● **What to do**
The records below hold a stretch from the line with "You are a GUI" through the line with "Task: Open the help guide icon"; return exactly those lines, ends included, and nothing more.

● **Exercise data**
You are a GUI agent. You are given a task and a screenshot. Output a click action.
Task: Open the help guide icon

==

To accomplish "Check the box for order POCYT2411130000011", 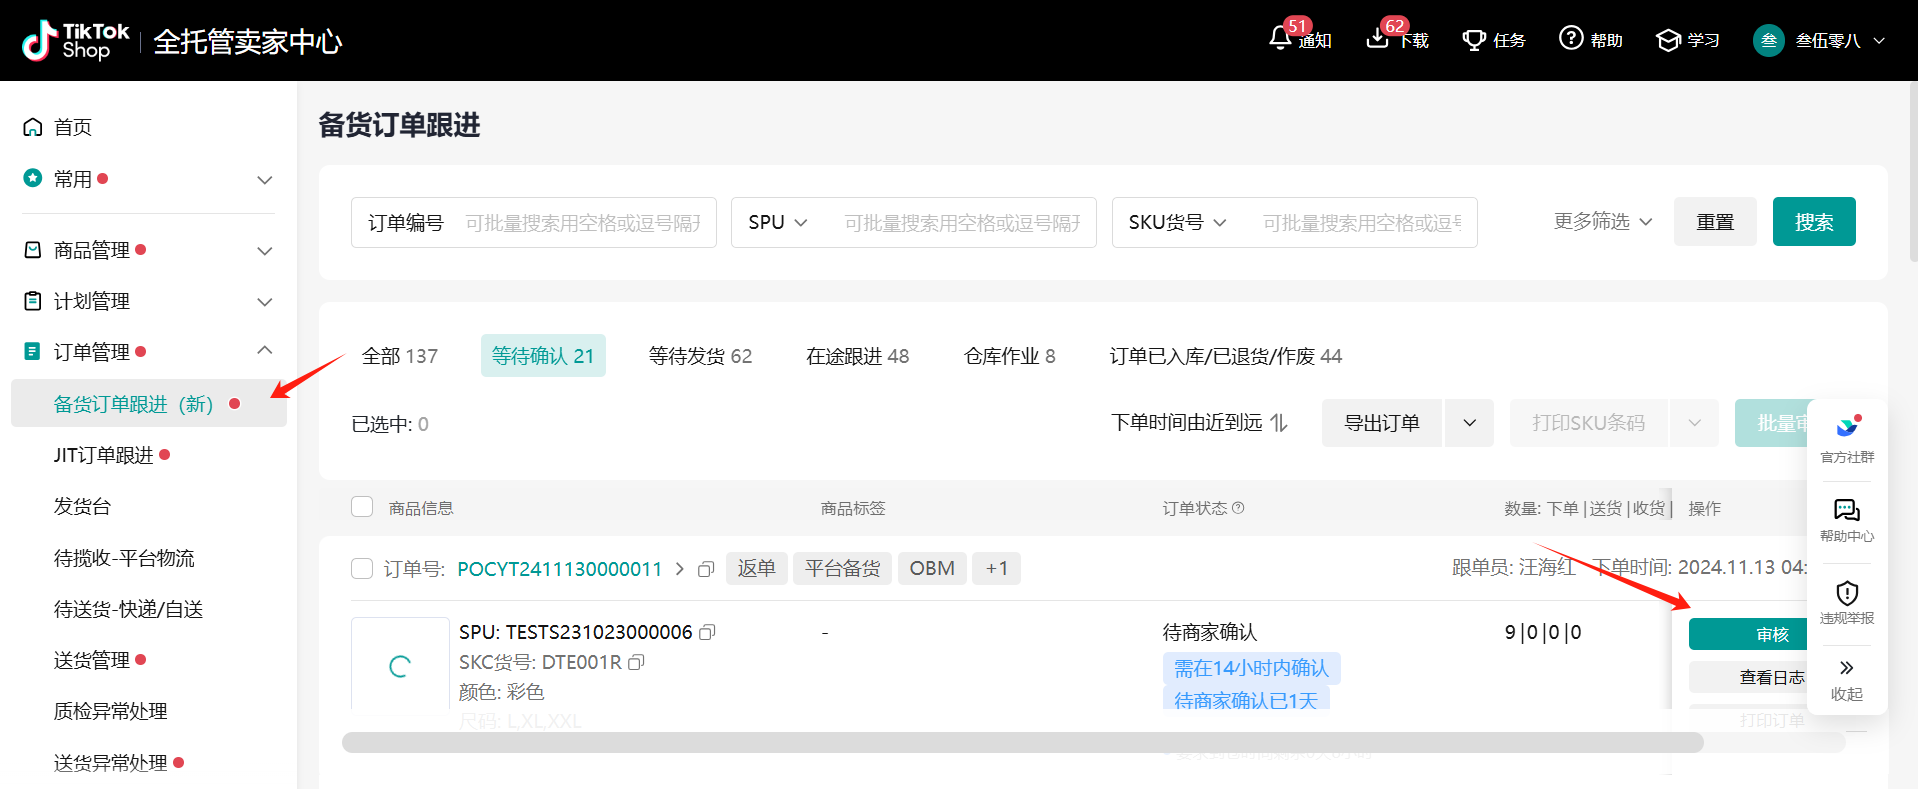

--

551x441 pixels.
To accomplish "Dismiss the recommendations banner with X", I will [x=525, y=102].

● **Exercise output**
You are a GUI agent. You are given a task and a screenshot. Output a click action.
Task: Open the help guide icon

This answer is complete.